About the SSPESH:

What is the Survey of School Promotion of Emotional and Social Health (SSPESH)?

The Survey of School Promotion of Emotional and Social Health (SSPESH) is one component of the NSW Child Development Study (NSW-CDS).

The SSPESH is a brief online survey designed for completion by school leaders (Principals, Deputy Principals, etc.), to gather information about their school’s implementation of whole-school polices, practices, and programs to promote student mental health and wellbeing. This brief tool can guide school leaders in the identification of target areas for whole-school improvement in student mental health and wellbeing promotion.

In late 2015, the SSPESH was completed online by 598 primary school Principals (or delegate) from public, Catholic, and Independent schools in NSW that administered the Middle Childhood Survey of student mental health and wellbeing. Further detail regarding the demographic characteristics of participating schools can be found in our publication here. We gratefully acknowledge the support of the Principals Australia Institute in providing the survey software that delivered the questionnaire to the Principals. We also gratefully acknowledge the support of the public, Catholic, and Independent school sectors in conducting the research, and the school Principals who participated in the study.

What does the SSPESH measure?

The SSPESH comprises two parts:

1. A 13-item survey that measures the extent to which a school has implemented policies and practices in four health-promoting domains:

(i) creating a positive school community
(ii) teaching social and emotional skills
(iii) engaging the parent community
(iv) supporting students experiencing mental health difficulties.

A scoring guide for the survey distinguishes high, moderate, and low levels of implementation in each of these four domains, as well as overall.

A copy of the survey tool and scoring guide can be downloaded here.

A paper describing the development of the survey tool and scoring guide can be downloaded here.

2. The second section of the SSPESH collects information on (up to five) whole-school social-emotional learning (SEL) programs or school wellbeing frameworks that are being delivered by schools. A drop-down list of more than 100 established SEL programs is provided, along with free text options allowing schools to list other programs. For each of the (up to) five SEL programs nominated, schools are asked to indicate when the program commenced, the year levels targeted by the program, and a rating of perceived program effectiveness.

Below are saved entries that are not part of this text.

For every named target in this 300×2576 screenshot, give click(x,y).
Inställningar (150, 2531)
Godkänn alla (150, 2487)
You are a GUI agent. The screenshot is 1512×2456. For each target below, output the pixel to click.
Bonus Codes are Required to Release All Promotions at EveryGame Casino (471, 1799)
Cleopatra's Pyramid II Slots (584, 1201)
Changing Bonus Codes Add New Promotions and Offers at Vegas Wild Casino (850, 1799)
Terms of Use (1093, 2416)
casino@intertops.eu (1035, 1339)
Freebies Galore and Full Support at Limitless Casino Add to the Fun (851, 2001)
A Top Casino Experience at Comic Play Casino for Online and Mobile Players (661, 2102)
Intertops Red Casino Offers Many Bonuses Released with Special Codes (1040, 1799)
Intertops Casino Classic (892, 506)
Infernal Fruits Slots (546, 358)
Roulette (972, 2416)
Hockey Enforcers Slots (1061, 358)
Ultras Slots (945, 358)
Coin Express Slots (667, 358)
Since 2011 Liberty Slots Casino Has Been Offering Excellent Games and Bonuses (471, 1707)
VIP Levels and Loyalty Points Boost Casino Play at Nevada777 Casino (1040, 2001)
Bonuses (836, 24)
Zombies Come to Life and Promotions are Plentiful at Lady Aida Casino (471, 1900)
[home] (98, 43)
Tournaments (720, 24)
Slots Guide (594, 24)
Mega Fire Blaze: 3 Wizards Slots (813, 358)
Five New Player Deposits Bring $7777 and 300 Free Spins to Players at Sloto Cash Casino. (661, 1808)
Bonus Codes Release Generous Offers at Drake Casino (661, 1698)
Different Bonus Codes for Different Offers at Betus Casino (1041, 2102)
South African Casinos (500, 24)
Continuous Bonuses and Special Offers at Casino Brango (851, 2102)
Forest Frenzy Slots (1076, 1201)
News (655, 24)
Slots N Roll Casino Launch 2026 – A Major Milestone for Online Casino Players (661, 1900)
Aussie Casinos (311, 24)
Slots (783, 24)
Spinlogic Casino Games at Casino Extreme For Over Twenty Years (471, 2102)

How will the information be used?

We provide an administrable version of the SSPESH, along with a scoring key to support interpretation, here. This can be used by school leaders to identify target areas for whole-school improvement in mental health and wellbeing in their school community. School leaders can conduct a brief assessment of their school, using the threshold scores as a guide, to gain a comprehensive understanding of their current activities in promoting emotional and social health, benchmarked against other schools. This information can help schools evaluate the extent to which their programs are addressing each of the four health-promoting domains. This may help school leaders to identify where the school might benefit from a capacity-building intervention, such as those listed at the KidsMatter Primary and Mind Matters websites. The SSPESH may help establish a school’s readiness to work with external services and health professionals on its path to establishing community partnerships. The SSPESH might also be useful over time to monitor a school’s progress on implementation of whole-school mental health promotion initiatives.

Within the NSW Child Development Study, data from the SSPESH is currently being further analysed alongside information from the self-reported Middle Childhood Survey of mental health and wellbeing, completed by children when they were approximately 11 years of age, in the context of linked administrative records. This linked data will be used to examine the relationship between school-based implementation of policies, practices, and programs to promote student mental health and wellbeing and student emotional, social, academic, and other outcomes.